_MATERIALS PROVIDED_
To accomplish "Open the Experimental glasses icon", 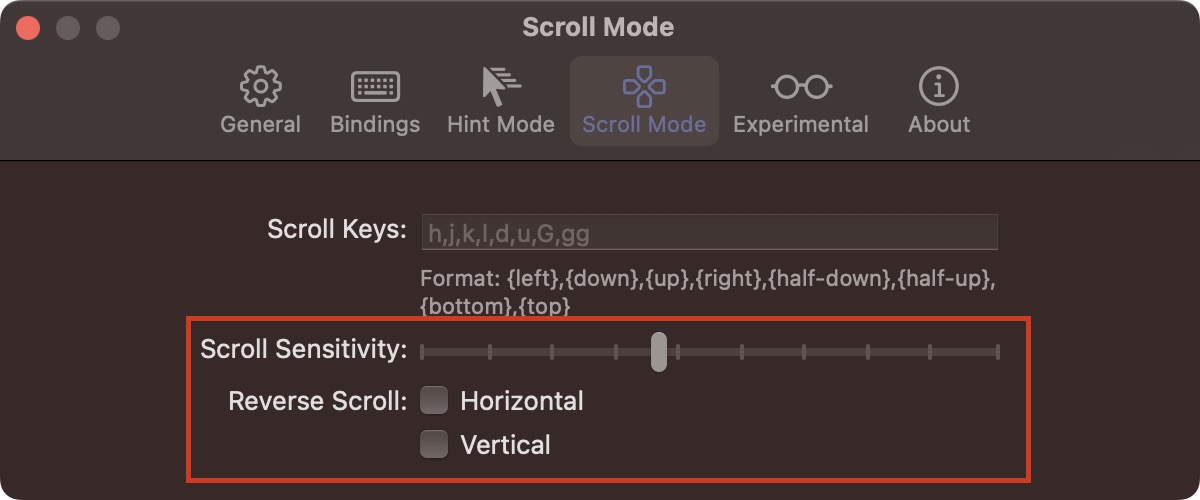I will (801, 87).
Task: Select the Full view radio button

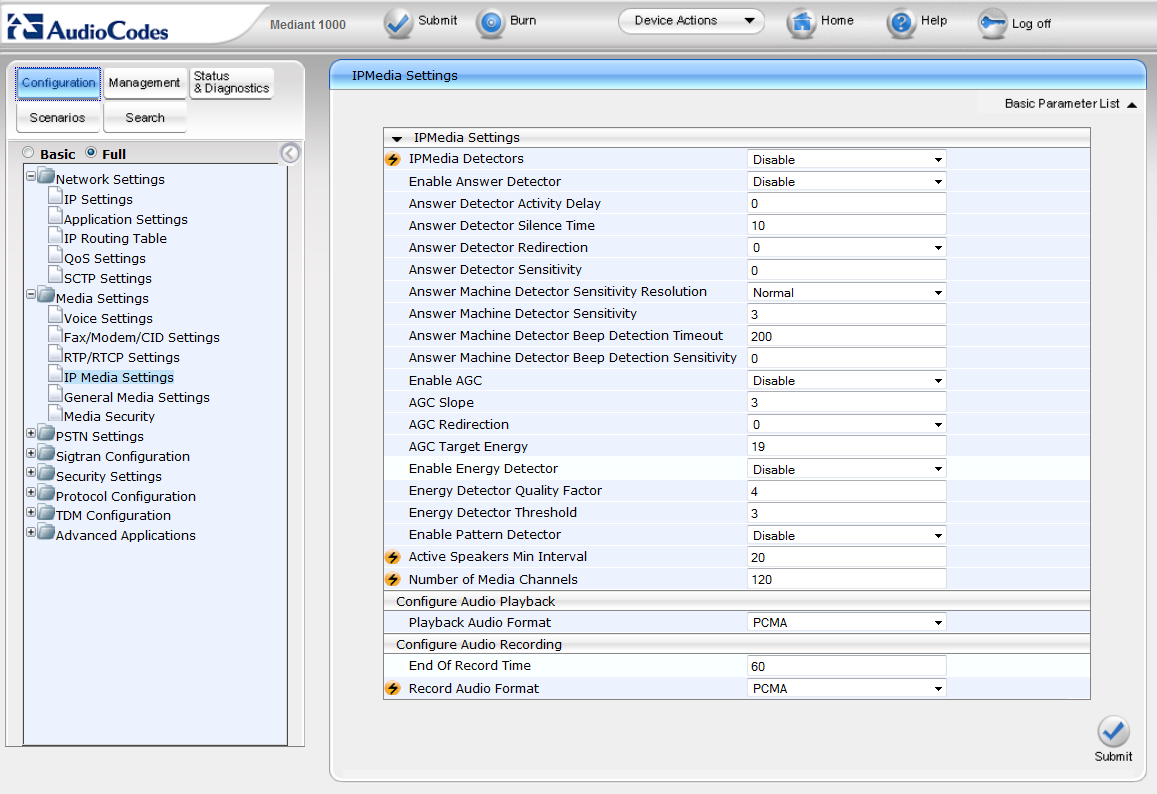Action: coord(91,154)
...
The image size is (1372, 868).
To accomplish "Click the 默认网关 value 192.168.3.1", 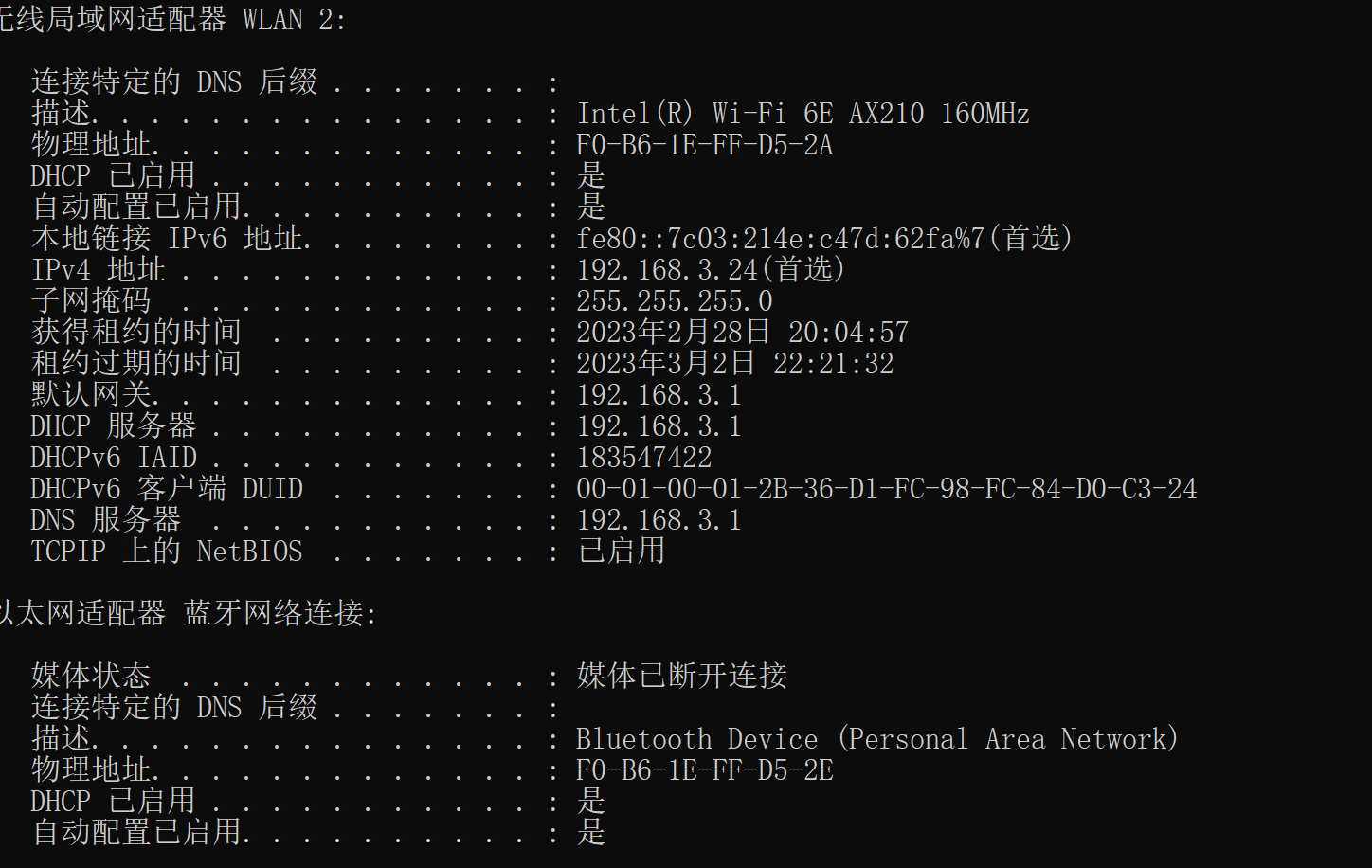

_YOUR OBJECTIVE_
Print the line above containing "The image size is (1372, 868).", the line containing "the 默认网关 value", and everything between them, exactly as written. Pictures stay out.

_WRITTEN ANSWER_
The image size is (1372, 868).
To accomplish "Click the 默认网关 value 192.168.3.1", 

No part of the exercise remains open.